ABOUT THIS TASK:
Print the lines from the one containing "This screenshot has" through the end of the listing below, exactly as written. Any pictures stay out.

RECORDS FOR PROCESSING:
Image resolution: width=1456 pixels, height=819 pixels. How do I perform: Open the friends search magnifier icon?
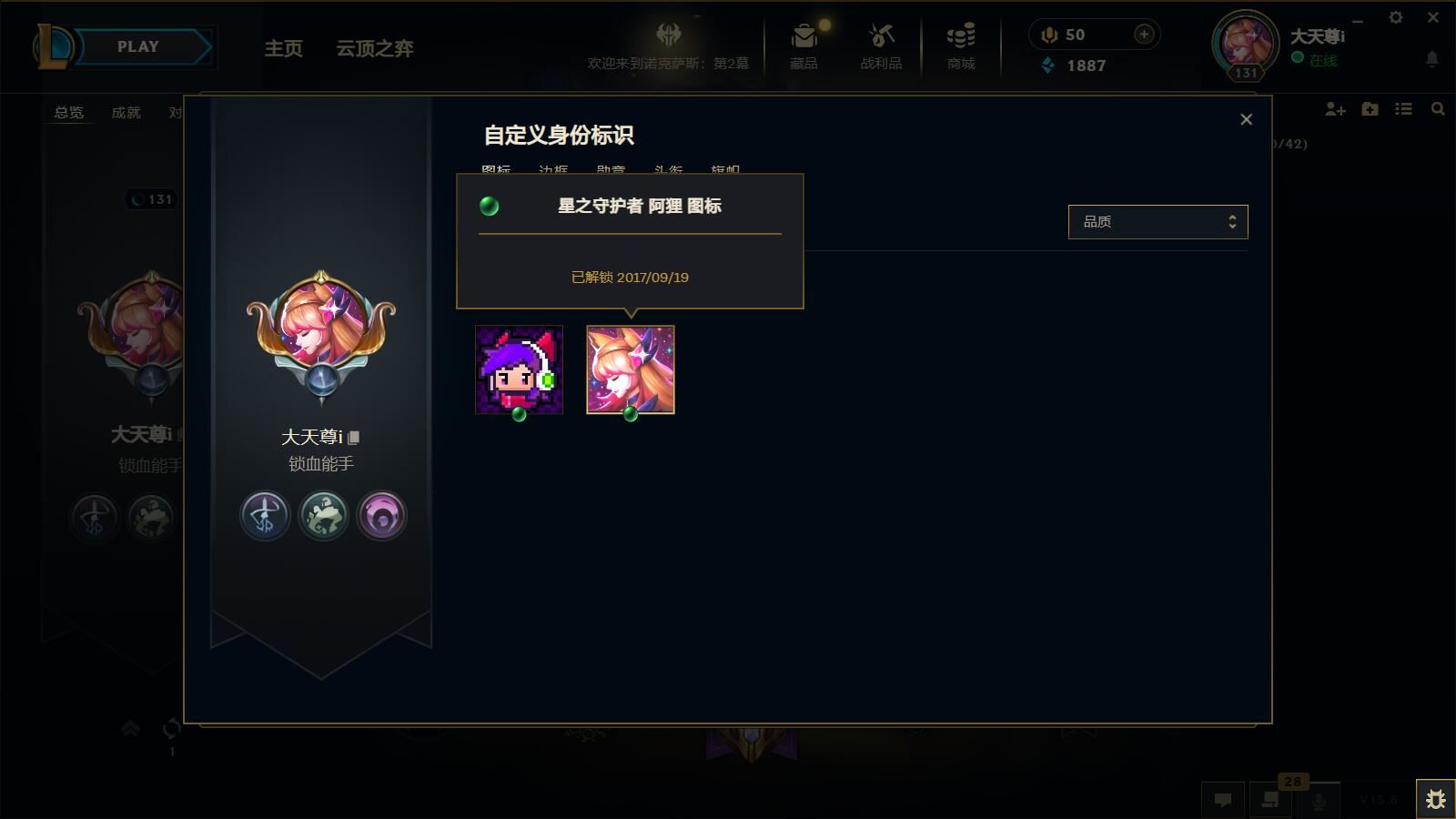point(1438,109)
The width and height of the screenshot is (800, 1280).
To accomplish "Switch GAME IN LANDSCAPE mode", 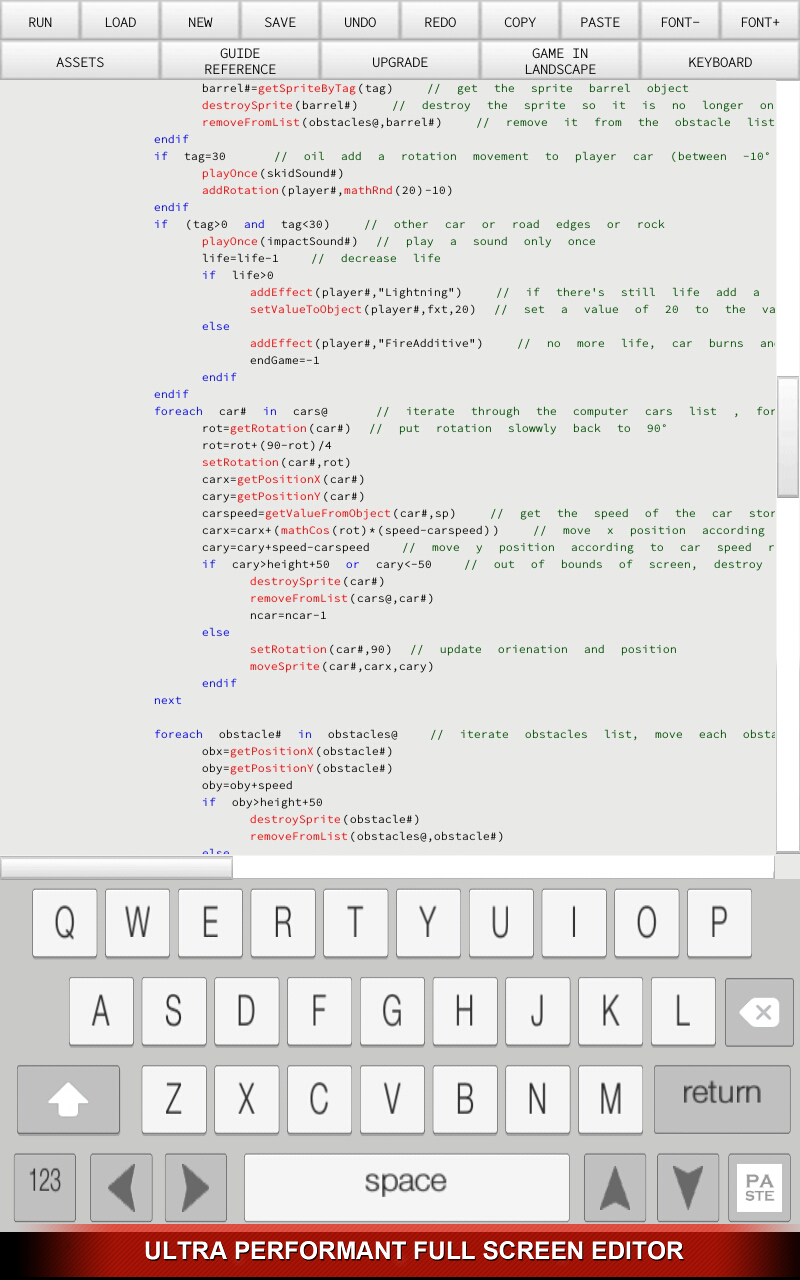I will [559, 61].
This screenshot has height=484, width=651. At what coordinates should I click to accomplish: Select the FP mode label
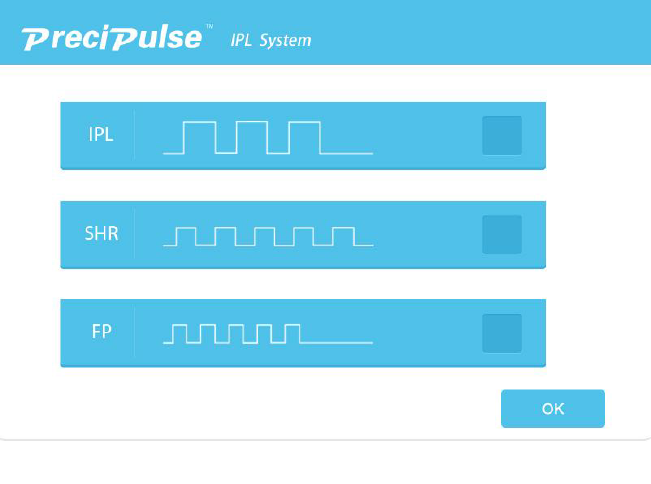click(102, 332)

SOLVED PROBLEM:
This screenshot has height=484, width=651. At what coordinates should I click to accomplish: Select the FP mode label
click(102, 332)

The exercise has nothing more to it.